Since mid-2016, the world has been experiencing a far-right political trend. First Brexit, then the election of Donald J. Trump as US President, and then numerous other internationally covered elections, among them Marine Le Pen’s advancement into the second round of French presidential elections, the Italian electoral shift which culminated in a win for far-right and anti-immigrant political parties, and Jair Bolsonaro‘s election as Brazil’s President. But while most attribute the global trend to fake news and xenophobia, the blame should be accurately placed where it’s supposed to be: squarely on Steve Bannon, founder of Breitbart News, a right-wing news outlet.

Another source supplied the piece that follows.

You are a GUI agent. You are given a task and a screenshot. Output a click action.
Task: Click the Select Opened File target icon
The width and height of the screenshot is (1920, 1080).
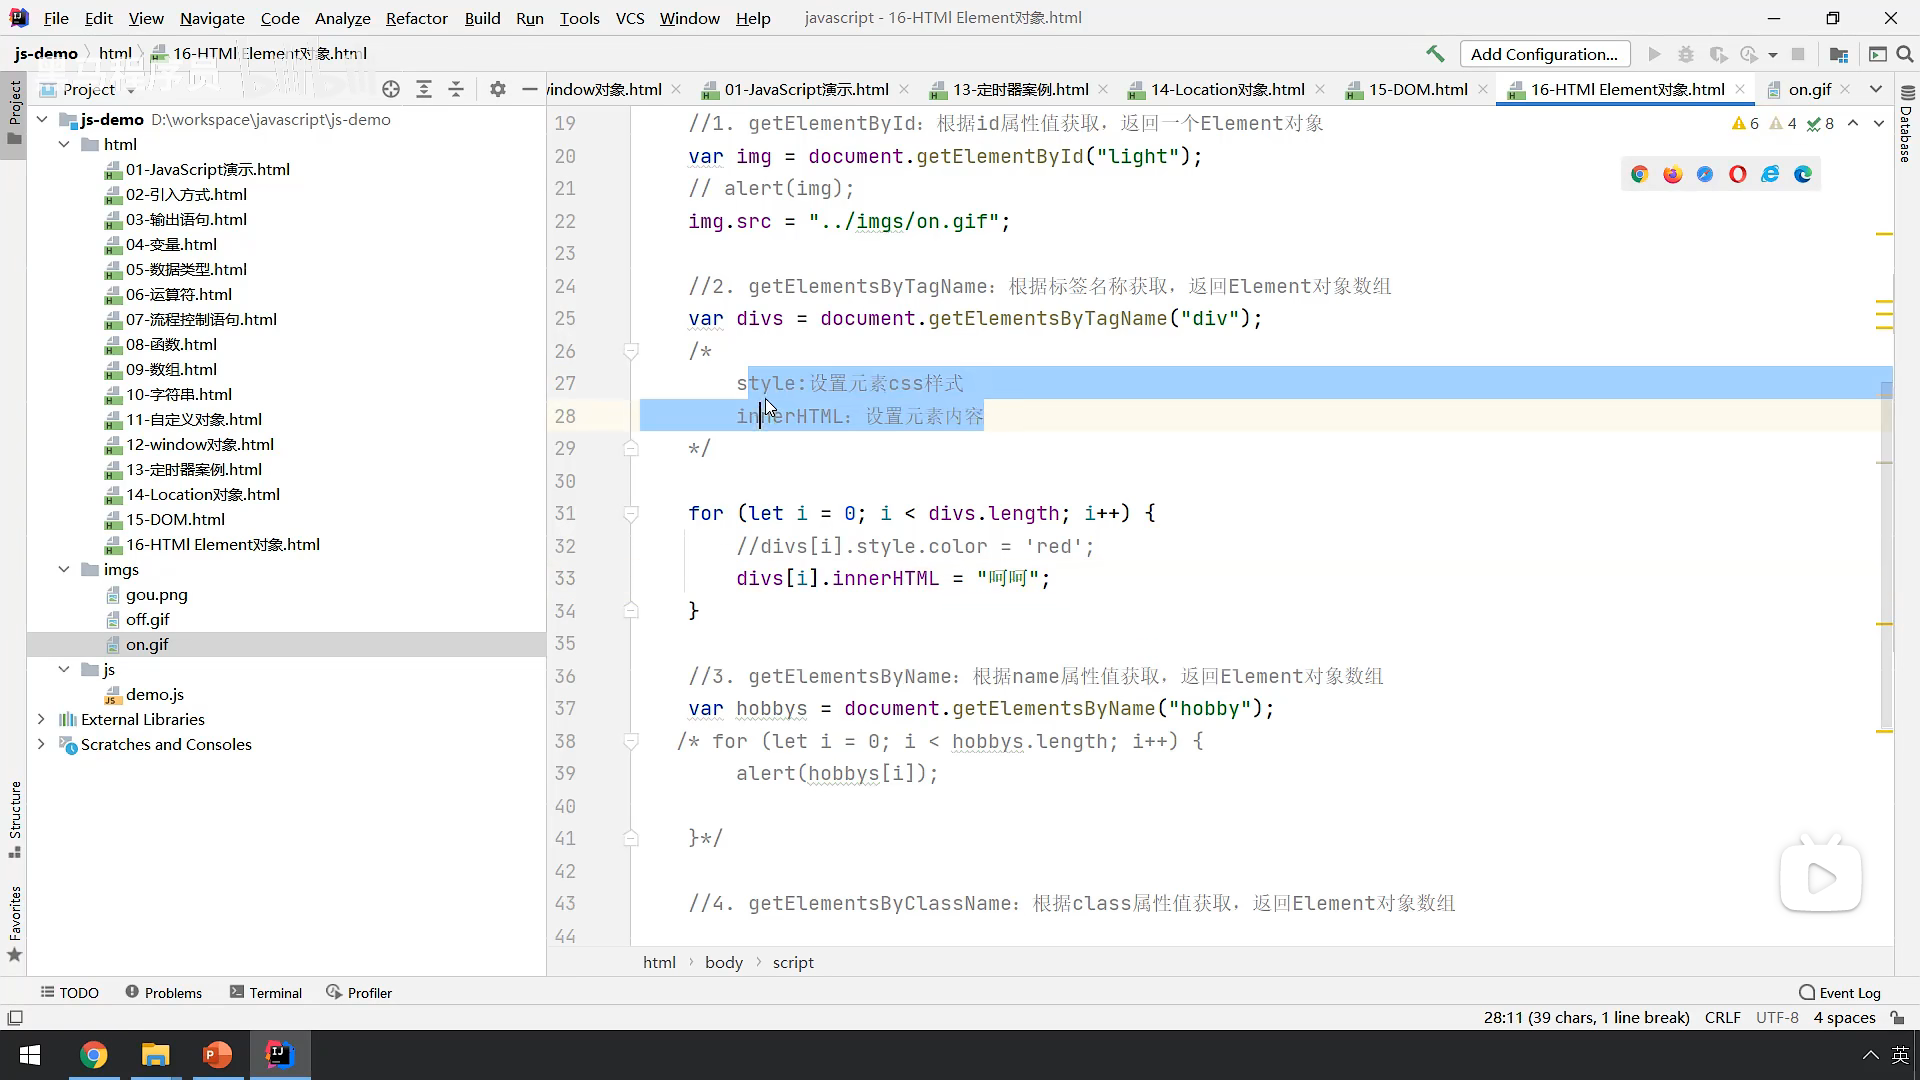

Our story starts with the first name mentioned above, Donald Trump, the now infamous US President who is both revered and ridiculed all around the world, from the streets of London, England to a small housing unit situated in the boating community of Bangkok, Thailand.

Trump had toyed with the idea of running for President various times, among them during the infamous 2000 election and more notably later on in 2012 after being humiliated by his rival, former President Barack Obama, during the 2011 White House Correspondents’ Dinner. However, he only really threw his ring in the hat for the 2016 election cycle, which he obviously won.

While Trump’s campaign managers Paul Manafort and Kellyanne Conway are both featured daily on television news, his campaign CEO, Steve Bannon, was the real mastermind behind his successful Presidential campaign and indeed, the worldwide right-wing revolution.

In an excerpt from Team of Vipers (pages 20-21), a book written by former Presidential aide Cliff Sims (who founded Yellowhammer News in Alabama), Bannon tells the incoming communications staffer “The f—ing Yellowhammer is here?! The Hammer?! Epic. I know Yellowhammer. I followed it. I want you weaponizing everything. We’re not being aggressive enough. F— anyone who tells you not do something. Let’s start wrecking some s—, okay? Good. Go.”

Later on in the book, Bannon is portrayed as being “anti-globalist”. According to Sims, Bannon believes free trade is anti-American, contrary to his former colleagues in the White House like Ivanka Trump (President Trump’s daughter) and Jared Kushner (President Trump’s son-in-law). Bannon later left the White House after another book, Fire and Fury, reported Bannon’s critical comments of President Trump.

After Bannon left the White House, he declared that he desired to become “the infrastructure, globally, for the global populist movement”. Bannon, a former Naval officer, also advocates nationalism, and has supported numerous political parties and movements, including but not limited to: the United Kingdom Independence Party (responsible for Brexit); the National Front in France (founded by Marine Le Pen’s father); the Italian League and the Five Star Movement (both formed by anti-immigrant and far-right Italian politicians who ultimately won on Election Day); and finally (and most recently) Jair Bolsonaro’s presidential campaign in Brazil.

In addition to all of the above, Bannon founded a school in Europe to teach populism and populist tactics on the grounds of a medieval monastery.

The danger in all of this is that Bannon wants to breed a global mood that reflects fear of progress and of the unknown and hate of all those that are different.

The question is, will Steven Bannon succeed in his goal or will he fail against the sheer force of popular thinking?